> Data for review
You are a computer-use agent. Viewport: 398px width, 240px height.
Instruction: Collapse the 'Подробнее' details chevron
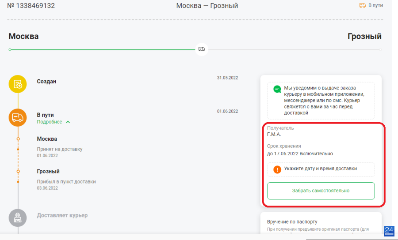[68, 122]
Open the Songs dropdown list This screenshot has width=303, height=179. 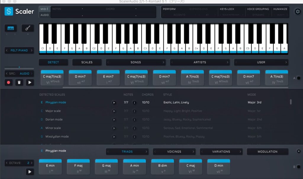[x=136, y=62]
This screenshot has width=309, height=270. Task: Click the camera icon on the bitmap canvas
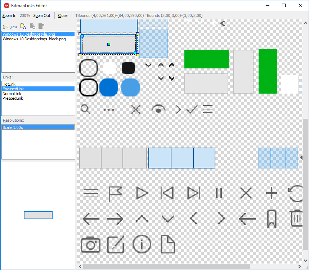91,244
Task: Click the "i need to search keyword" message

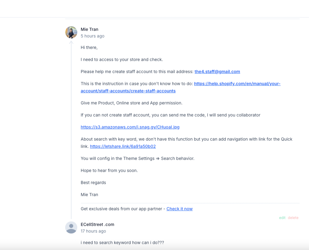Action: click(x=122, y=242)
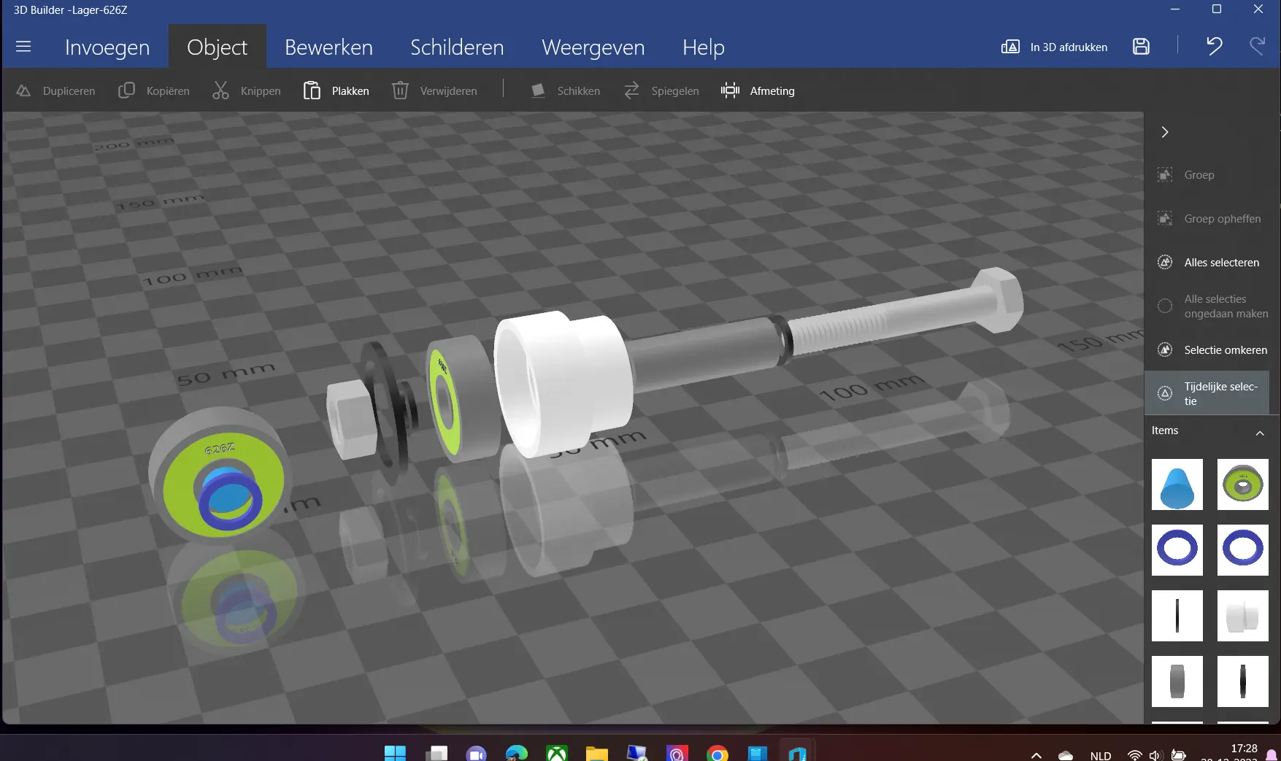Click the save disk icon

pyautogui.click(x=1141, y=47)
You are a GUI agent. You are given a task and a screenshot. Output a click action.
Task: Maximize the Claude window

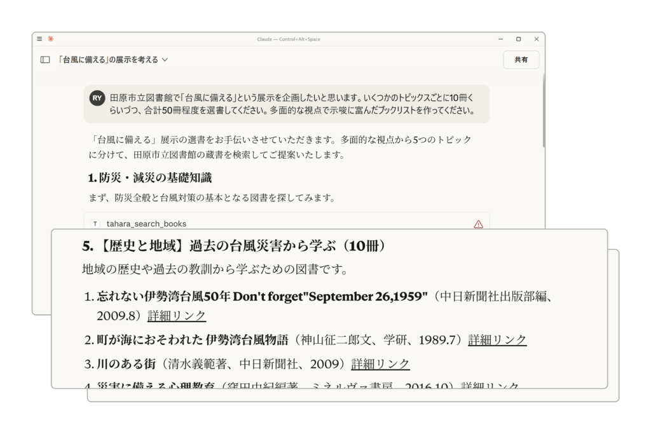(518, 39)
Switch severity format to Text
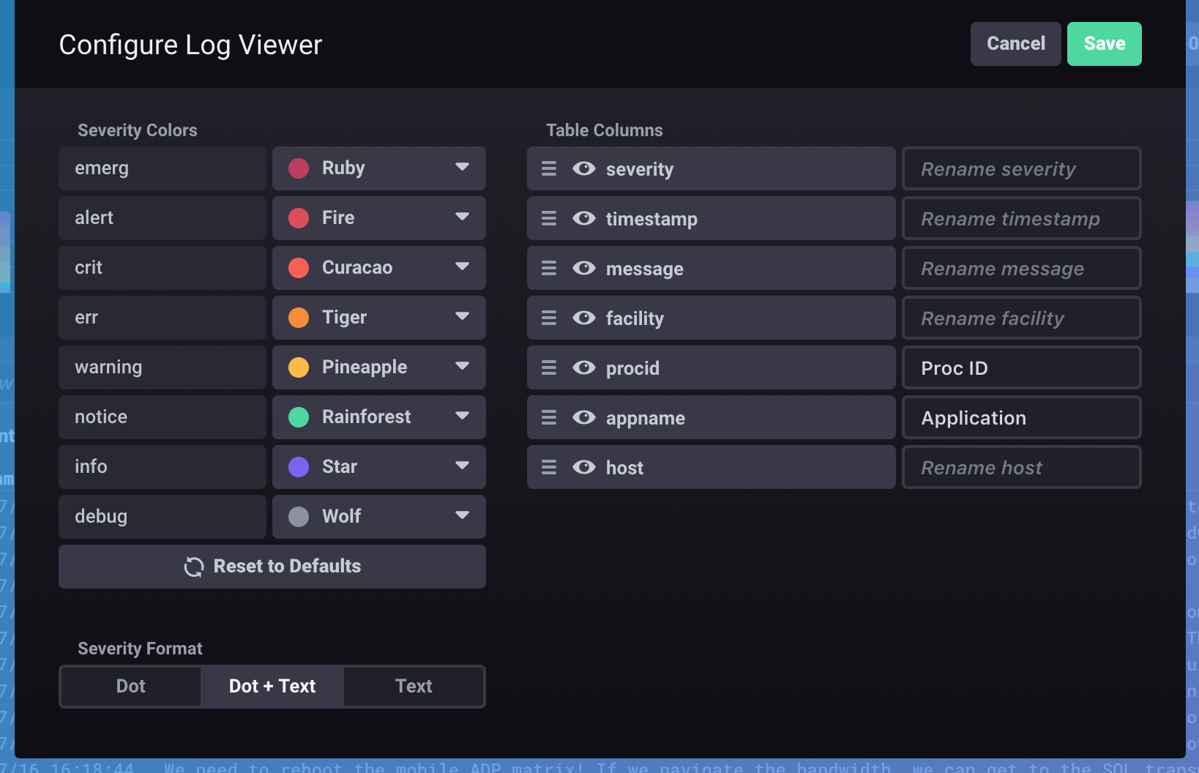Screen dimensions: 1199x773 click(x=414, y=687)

---

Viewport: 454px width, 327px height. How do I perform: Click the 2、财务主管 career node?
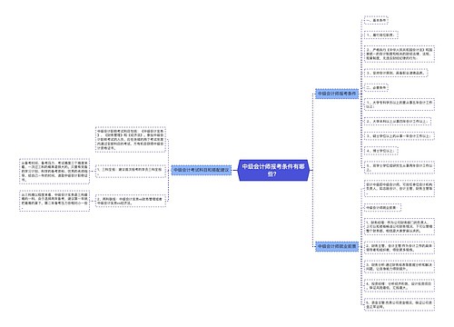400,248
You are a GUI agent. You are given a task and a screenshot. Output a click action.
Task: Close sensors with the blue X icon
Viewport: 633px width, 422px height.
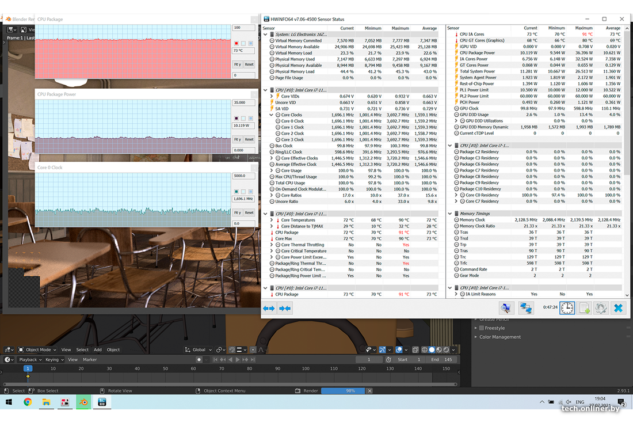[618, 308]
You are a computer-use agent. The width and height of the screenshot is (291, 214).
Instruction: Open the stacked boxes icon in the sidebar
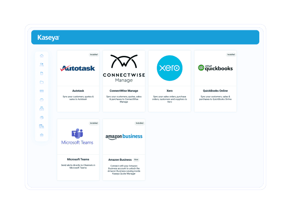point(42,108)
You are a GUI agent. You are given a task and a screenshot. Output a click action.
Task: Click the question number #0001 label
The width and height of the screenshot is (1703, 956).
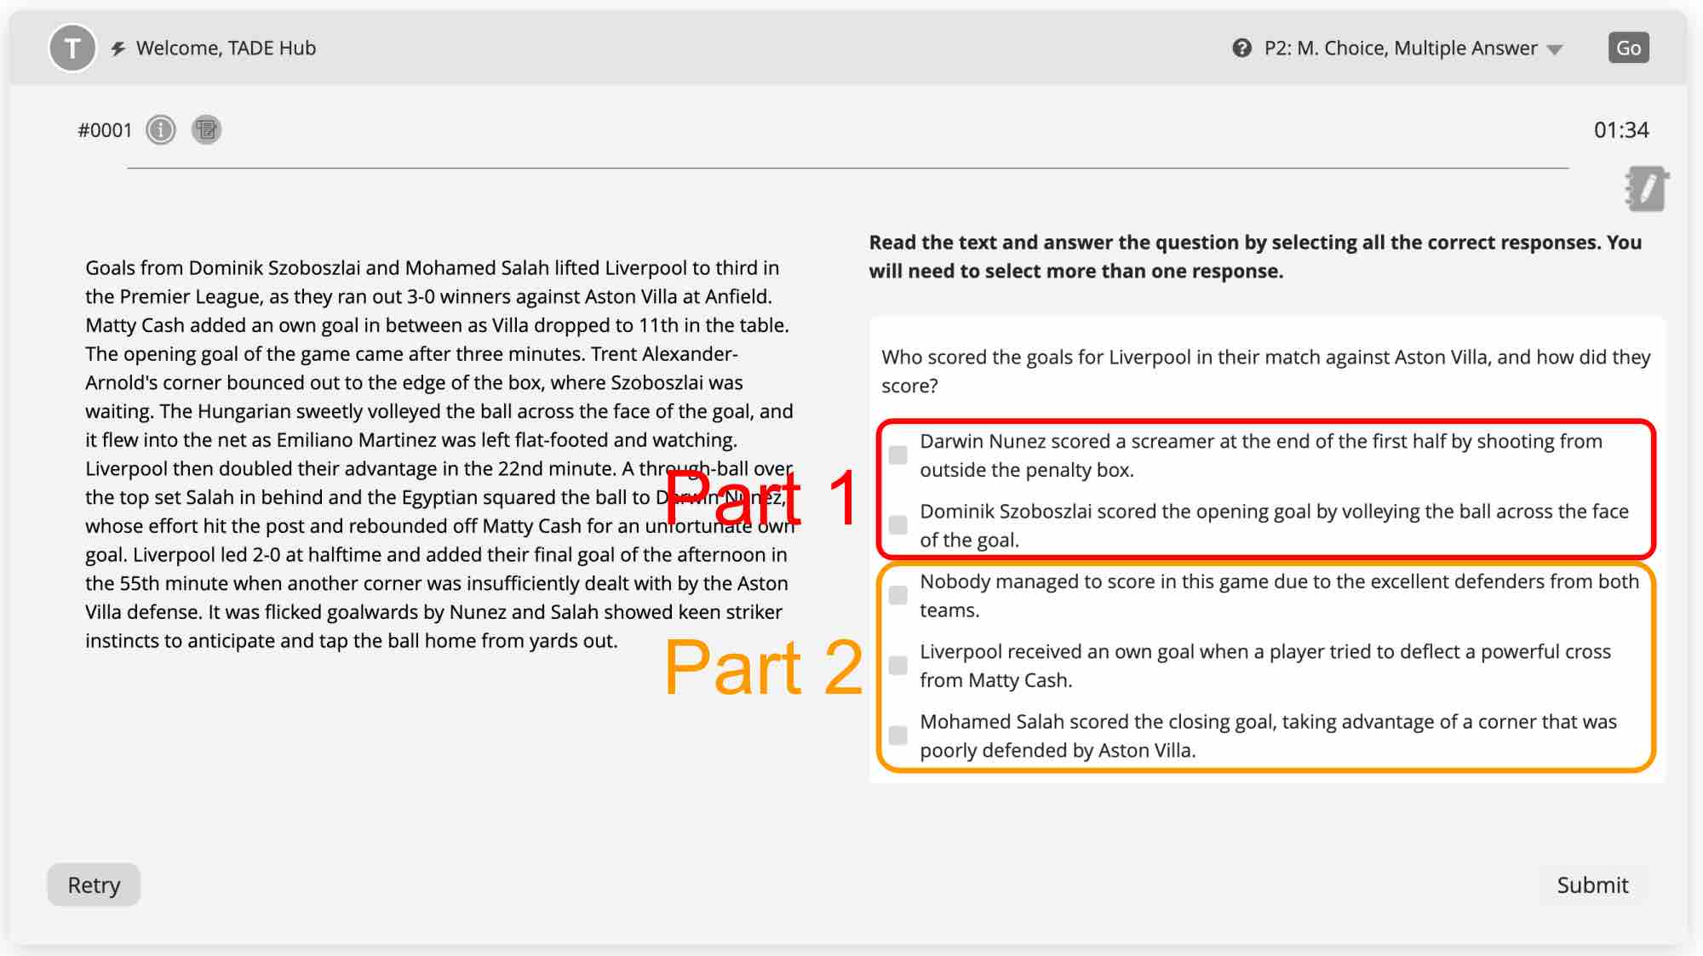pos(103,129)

> Instructions to follow
Return each line of the entries that holds the string "computer".

> Response below
You are a computer-use agent. Viewport: 398px width, 240px height.
You are a computer-use agent. The width and height of the screenshot is (291, 214).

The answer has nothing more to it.